→ **WHAT YOU SHOULD DO**
Please reproduce all entries word for word and omit their pictures.

Stored records:
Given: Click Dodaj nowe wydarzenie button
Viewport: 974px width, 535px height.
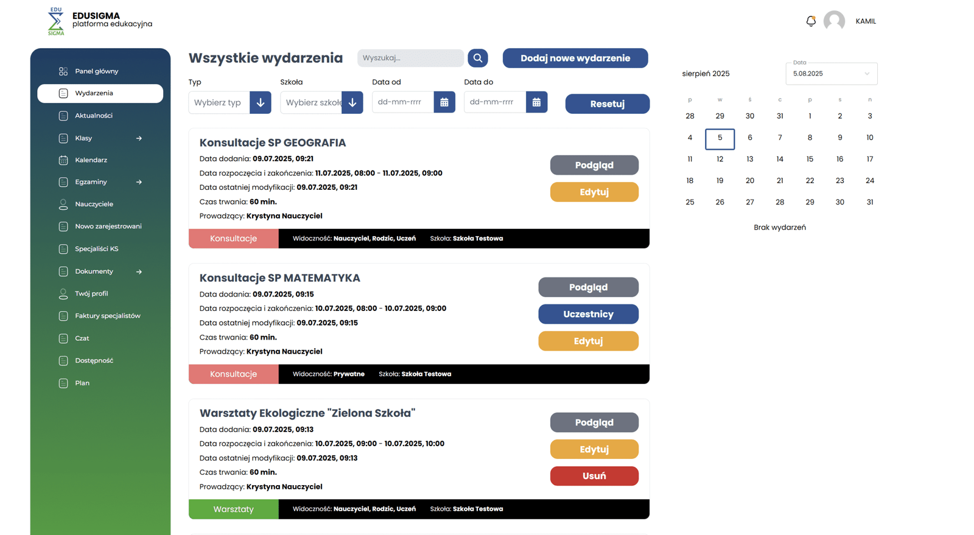Looking at the screenshot, I should 575,58.
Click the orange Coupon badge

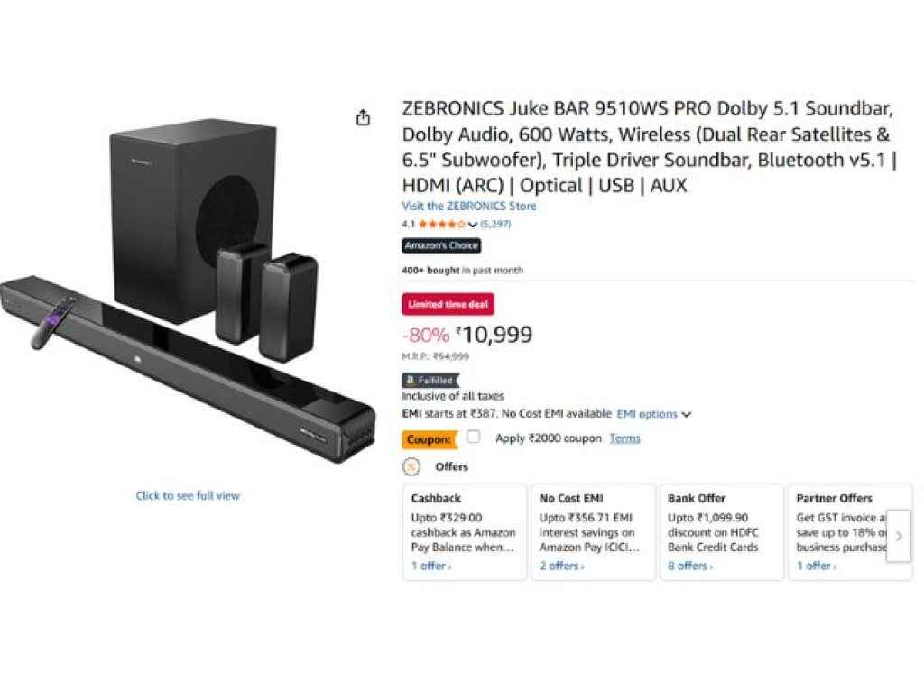click(428, 439)
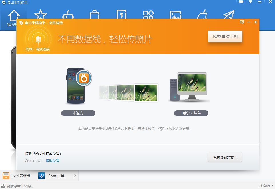Open the home tab with house icon
Screen dimensions: 275x189
[13, 18]
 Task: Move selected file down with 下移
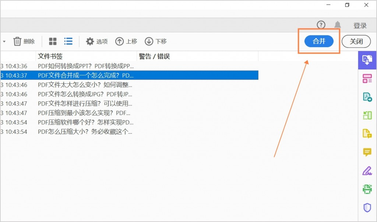[x=155, y=41]
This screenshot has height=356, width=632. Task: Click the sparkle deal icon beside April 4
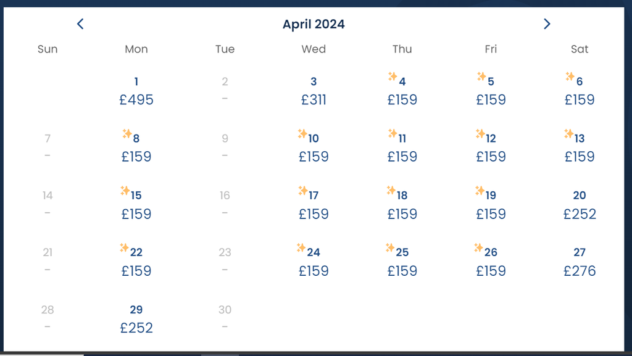point(393,77)
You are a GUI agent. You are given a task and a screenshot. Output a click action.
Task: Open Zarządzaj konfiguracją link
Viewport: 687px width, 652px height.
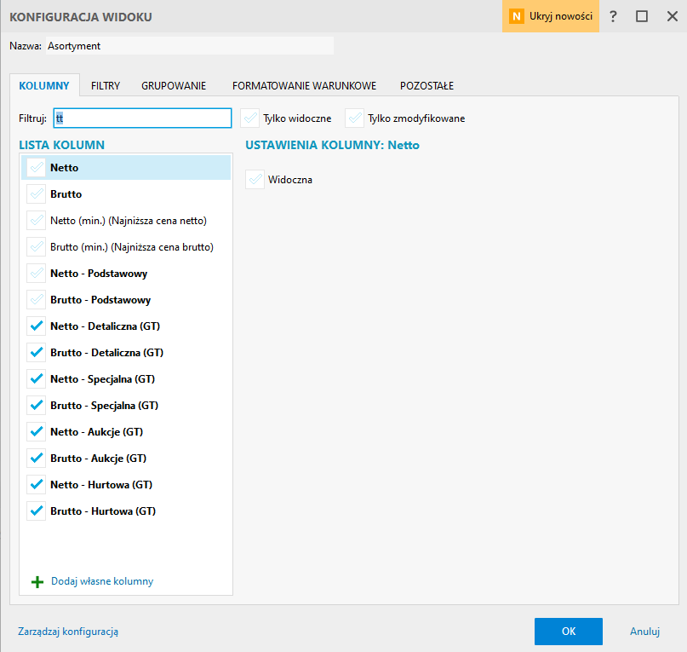(68, 632)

→ **RESPONSE AREA**
Given: Click Dodaj nowe wydarzenie button
Viewport: 974px width, 535px height.
Looking at the screenshot, I should 575,58.
Click the orange Coupon badge

click(428, 439)
Open the home tab with house icon
Screen dimensions: 275x189
[13, 18]
 Task: Move selected file down with 下移
[x=155, y=41]
This screenshot has height=356, width=632. Task: Click the sparkle deal icon beside April 4
point(393,77)
You are a GUI agent. You are given a task and a screenshot. Output a click action.
Task: Open Zarządzaj konfiguracją link
Viewport: 687px width, 652px height.
(68, 632)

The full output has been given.